◆ What is required:
After locating the line with "Crêpes-Rezept (45, 2524)" in the data that follows, return it and every later line exactly, up to and including the line with "ACTU (68, 1984)".

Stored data
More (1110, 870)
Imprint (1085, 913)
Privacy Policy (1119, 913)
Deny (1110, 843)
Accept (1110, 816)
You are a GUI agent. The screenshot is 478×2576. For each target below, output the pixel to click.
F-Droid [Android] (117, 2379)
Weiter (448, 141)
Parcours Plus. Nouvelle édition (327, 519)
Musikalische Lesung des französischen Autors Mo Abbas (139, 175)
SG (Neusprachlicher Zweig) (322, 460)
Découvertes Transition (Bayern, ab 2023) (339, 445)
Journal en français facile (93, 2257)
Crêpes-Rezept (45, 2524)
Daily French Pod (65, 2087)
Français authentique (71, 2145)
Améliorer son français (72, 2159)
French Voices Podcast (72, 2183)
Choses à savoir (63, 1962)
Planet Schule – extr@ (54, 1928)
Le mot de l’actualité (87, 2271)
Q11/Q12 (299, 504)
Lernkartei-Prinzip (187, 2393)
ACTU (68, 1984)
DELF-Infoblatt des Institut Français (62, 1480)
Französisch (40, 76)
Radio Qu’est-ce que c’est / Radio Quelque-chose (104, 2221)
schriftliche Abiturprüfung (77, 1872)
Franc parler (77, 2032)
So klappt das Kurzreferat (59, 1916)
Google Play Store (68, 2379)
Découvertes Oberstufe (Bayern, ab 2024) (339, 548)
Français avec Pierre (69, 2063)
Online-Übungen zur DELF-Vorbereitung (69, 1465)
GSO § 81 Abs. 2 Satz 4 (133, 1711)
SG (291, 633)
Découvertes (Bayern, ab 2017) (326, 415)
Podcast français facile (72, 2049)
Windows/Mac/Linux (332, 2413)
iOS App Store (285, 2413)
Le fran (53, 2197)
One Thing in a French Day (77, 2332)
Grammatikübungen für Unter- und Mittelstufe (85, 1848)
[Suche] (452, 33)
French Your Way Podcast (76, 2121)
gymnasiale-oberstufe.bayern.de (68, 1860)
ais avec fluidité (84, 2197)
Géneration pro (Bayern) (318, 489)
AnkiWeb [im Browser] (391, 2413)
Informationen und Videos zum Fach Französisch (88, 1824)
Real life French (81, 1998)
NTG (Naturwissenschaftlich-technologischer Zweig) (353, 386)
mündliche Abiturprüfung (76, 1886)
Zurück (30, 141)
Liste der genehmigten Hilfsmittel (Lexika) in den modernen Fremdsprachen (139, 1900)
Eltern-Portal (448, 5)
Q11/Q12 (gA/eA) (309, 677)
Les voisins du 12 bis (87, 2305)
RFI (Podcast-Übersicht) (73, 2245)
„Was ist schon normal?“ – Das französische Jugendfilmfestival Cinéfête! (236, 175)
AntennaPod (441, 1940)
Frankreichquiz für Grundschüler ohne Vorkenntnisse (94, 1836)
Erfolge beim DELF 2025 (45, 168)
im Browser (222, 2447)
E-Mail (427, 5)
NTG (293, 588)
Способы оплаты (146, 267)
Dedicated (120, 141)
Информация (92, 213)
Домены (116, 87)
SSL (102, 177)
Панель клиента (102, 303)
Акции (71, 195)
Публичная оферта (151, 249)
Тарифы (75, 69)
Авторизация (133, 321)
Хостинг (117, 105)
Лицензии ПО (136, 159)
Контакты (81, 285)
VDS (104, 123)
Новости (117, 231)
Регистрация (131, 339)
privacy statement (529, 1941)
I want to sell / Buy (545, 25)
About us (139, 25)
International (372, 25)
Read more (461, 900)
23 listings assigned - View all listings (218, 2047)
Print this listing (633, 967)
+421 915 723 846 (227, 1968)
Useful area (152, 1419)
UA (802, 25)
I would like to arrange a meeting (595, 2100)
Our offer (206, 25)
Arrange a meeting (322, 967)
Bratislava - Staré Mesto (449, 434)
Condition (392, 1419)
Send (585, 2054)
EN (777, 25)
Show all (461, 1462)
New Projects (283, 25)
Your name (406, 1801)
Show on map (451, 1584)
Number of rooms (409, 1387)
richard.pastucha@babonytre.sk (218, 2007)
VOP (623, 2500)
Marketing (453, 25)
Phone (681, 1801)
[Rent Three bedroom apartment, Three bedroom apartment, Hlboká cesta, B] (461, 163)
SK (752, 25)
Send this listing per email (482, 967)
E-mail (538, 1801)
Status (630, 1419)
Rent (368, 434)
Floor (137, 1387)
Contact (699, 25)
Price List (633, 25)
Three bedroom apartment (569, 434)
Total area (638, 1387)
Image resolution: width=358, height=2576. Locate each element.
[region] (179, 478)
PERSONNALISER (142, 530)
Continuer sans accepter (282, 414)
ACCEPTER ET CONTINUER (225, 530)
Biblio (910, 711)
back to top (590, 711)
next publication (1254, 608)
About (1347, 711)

◆ Solution for this exercise:
Crêpes-Rezept (45, 2524)
Daily French Pod (65, 2087)
Français authentique (71, 2145)
Améliorer son français (72, 2159)
French Voices Podcast (72, 2183)
Choses à savoir (63, 1962)
Planet Schule – extr@ (54, 1928)
Le mot de l’actualité (87, 2271)
Q11/Q12 (299, 504)
Lernkartei-Prinzip (187, 2393)
ACTU (68, 1984)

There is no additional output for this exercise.